Non-fungible tokens (NFTs) are unique cryptographic tokens that exist on the blockchain and represent assets such as music, artwork, or even in-game items. NFTs have been around since 2014, but they became aggressively famous in the last couple of years. NFTs can be very profitable and one example of this is Beeple, a digital artist that sold an NFT-linked collage for $69 million.
If you are planning to get into NFTs as an investor or an artist, here’s what you need to know about NFT tax implications.
NFT Tax Implications
We already know that NFTs are unique digital assets that can be purchased and sold like any other asset. And just like cryptocurrencies, the IRS considers NFTs as property. In other words, you’ll be liable to pay taxes on NFTs just as Bitcoin or Ethereum.
A typical NFT tax calculation results in capital gains or losses. For instance, if you buy an NFT for $100 and sell it for $150, the profit of $50 is the taxable amount. Similarly, If you bought an NFT for $100 and sold it for $50, the $50 loss can be deducted from your income. More importantly, the NFT tax implications are different for buyers, sellers, and creators. Here are some of the most common NFT taxable events:
- Selling an NFT
- Purchasing an NFT with Crypto tokens
- Exchanging an NFT for another
Presently, the guidance on NFT taxation isn’t clear, but they keep growing in terms of popularity, and the IRS is likely to set a bunch of guidelines on their taxation. A lot of NFT platforms don’t enlighten buyers about NFT taxation, but this doesn’t mean that you can avoid NFT taxes. Let’s see how different parties in the transaction are taxed by the IRS.
How Is the Seller Taxed?
If you are an NFT creator and you sell an NFT, you have to report the proceeds as income and pay taxes on the profit. The IRS also sees the profit from NFT sales as income and it is taxed at the ordinary-income tax rate. Based on your tax bracket, the tax rate can vary between 10 to 37 percent. Also, you have to report your income even if you got paid in Bitcoin, Ether, or any other cryptocurrency.
If you are subject to self-employment taxes, you should consult a verified tax professional and report your NFT income accurately.
How Is the Buyer Taxed?
If you buy an NFT with a crypto token, you are liable to pay taxes as if you sold the said crypto token. Your cost basis will be the value of crypto at the time you made the NFT purchase. Also, you will either incur a capital gain or loss based on the value of the crypto token when you made the purchase.
How is the Exchange of NFTs Taxed?
Trading NFTs is also a taxable event and it usually leads to a capital gain or loss. For instance, if you bought an NFT for $1,000 and exchanged it six months later for another NFT that is worth $1,500, you have a short-term capital gain of $500. You’ll be taxed at your marginal tax rate. On the contrary, if you incurred a long-term capital gain, you’ll be taxed at a much lower rate than short-term capital gains tax.

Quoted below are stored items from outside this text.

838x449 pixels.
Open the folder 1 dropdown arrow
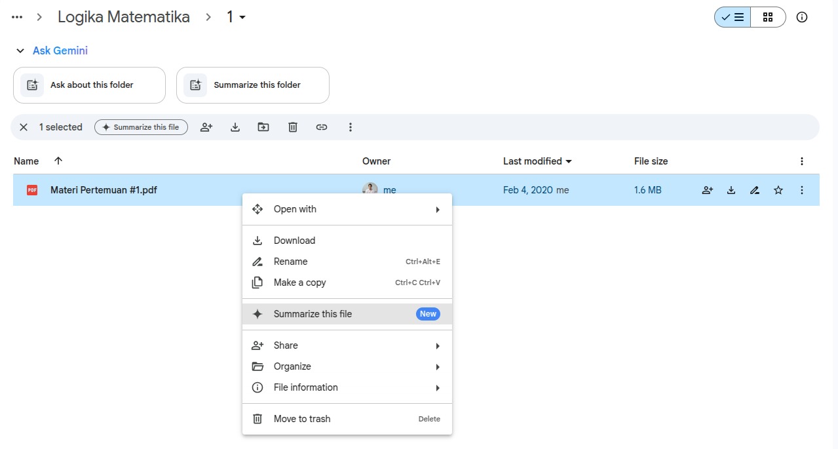point(242,18)
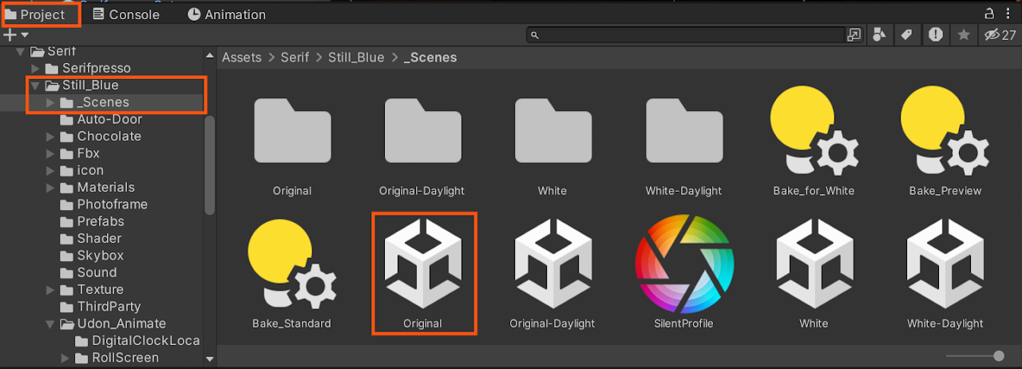Viewport: 1022px width, 369px height.
Task: Click Assets in the breadcrumb path
Action: pos(241,58)
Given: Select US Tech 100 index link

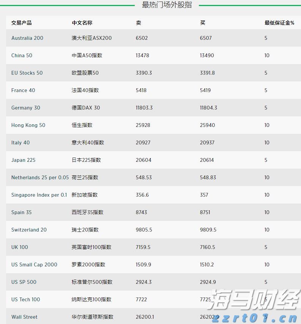Looking at the screenshot, I should pyautogui.click(x=25, y=299).
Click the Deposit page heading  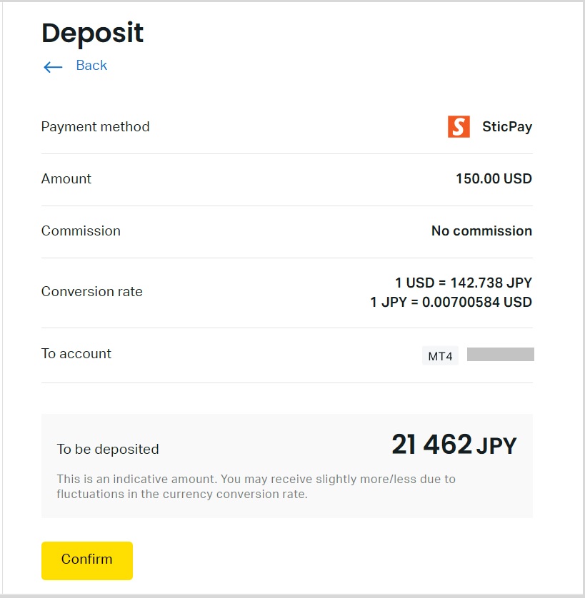[93, 33]
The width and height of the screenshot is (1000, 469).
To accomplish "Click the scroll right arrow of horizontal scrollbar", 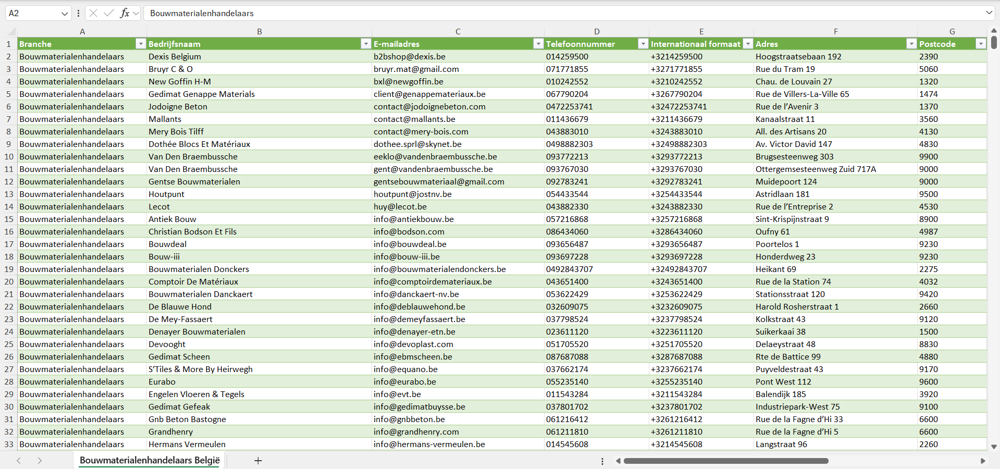I will (x=983, y=461).
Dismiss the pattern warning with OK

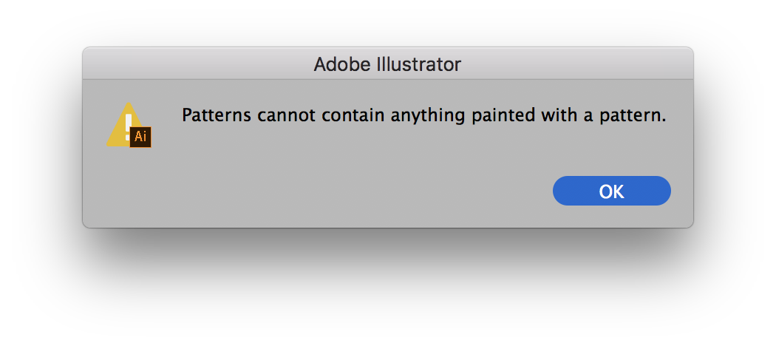[611, 191]
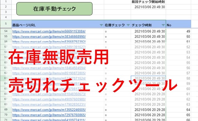Select the check time cell in row 63

(149, 78)

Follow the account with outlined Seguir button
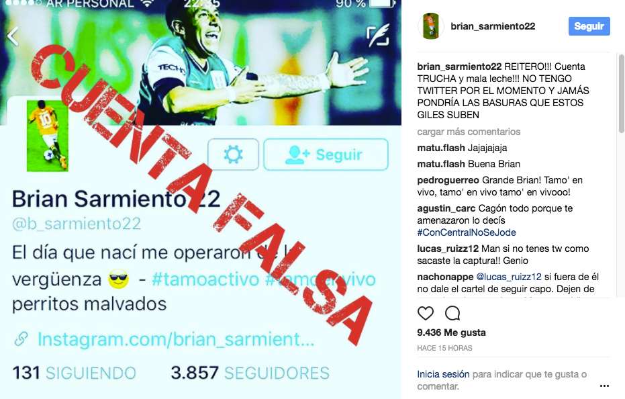pyautogui.click(x=326, y=154)
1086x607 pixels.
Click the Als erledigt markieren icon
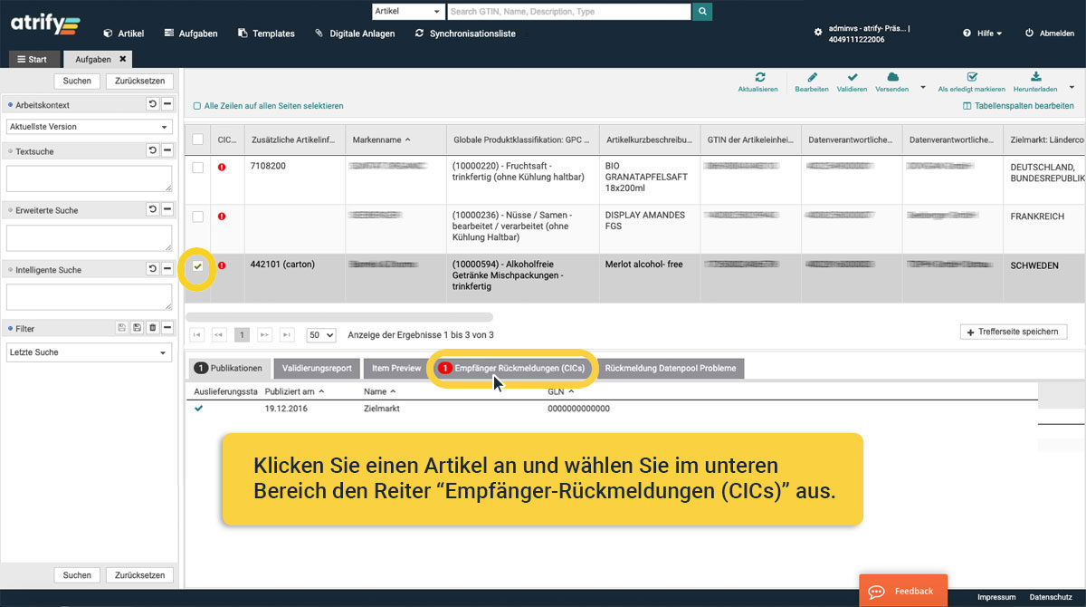(x=972, y=78)
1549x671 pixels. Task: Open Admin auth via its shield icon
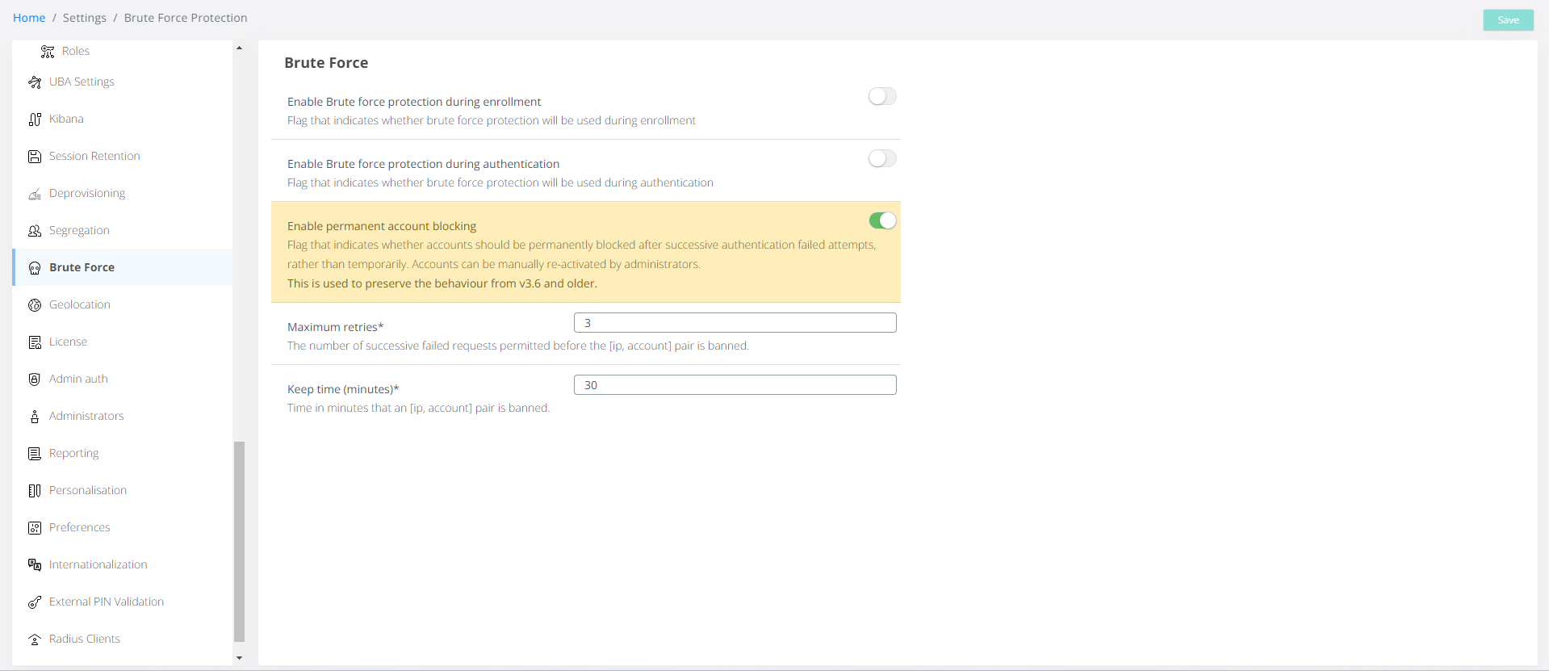pyautogui.click(x=35, y=380)
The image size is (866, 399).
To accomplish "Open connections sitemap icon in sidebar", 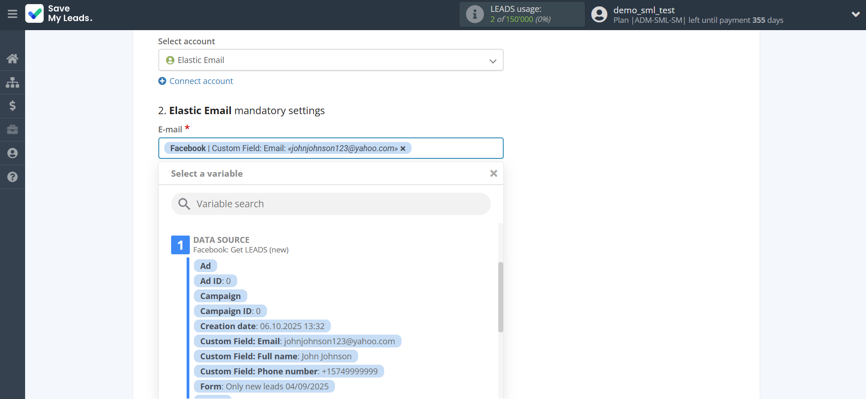I will pos(12,82).
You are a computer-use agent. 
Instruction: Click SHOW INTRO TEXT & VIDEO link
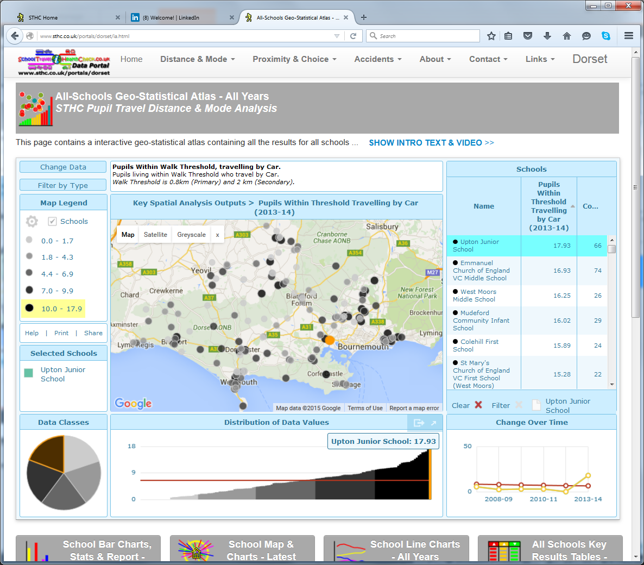[431, 143]
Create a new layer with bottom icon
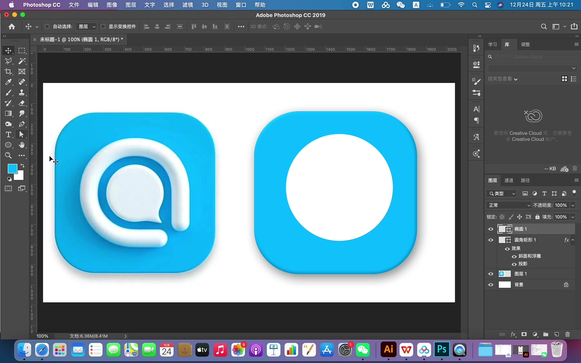 [557, 334]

Tips to Minimize NFT Taxes
If you are going to buy or sell NFTs soon, follow these strategies to reduce your tax liability.
- Donate an NFT to a charity. You can deduct the amount of NFT donated from your taxes.
- Offset your capital gains from other investments. For instance, if you sold Bitcoin for a loss, you can use this loss to offset the gains and lower your overall tax bill.
- Invest in NFT funds. They have a basket of NFTs that spread out your risk across different types of NFTs and lower your tax bill.
- Exchange one NFT with a higher cost basis with an NFT with a lower cost basis. Taking a loss on a transaction can lower your tax bill.
Taxes are different for everyone and there’s not a one-size-fits-all solution. If you want to find out an effective way to reduce your overall tax bill, we recommend you speak with a verified tax professional. The experts can help you understand tax implications for every situation in a better way.
1. How much tax do you pay on NFT?
It depends if you are the creator, buyer, or seller of an NFT. Tax implications are different for all, but it generally falls under the bracket of 10 to 37 percent.
2. Is buying an NFT a taxable event?
If you buy an NFT with fiat currency, it is not a taxable event. However, if you buy an NFT with a cryptocurrency then it is a different story. Since you are selling one digital asset to buy another, you’ll be either liable for a short-term or long-term capital gains tax.
3. How do I avoid taxes with NFTs?
While you cannot avoid NFTs taxes completely, there are ways to minimize these taxes. You can donate an NFT to charity and deduct the amount from your tax bill. Offset your gains from the loss of other investments such as Bitcoin to reduce your tax liability. Invest in NFT funds and lastly, exchange an NFT with a higher cost basis with a lower cost basis one and deduct the loss from your tax bill.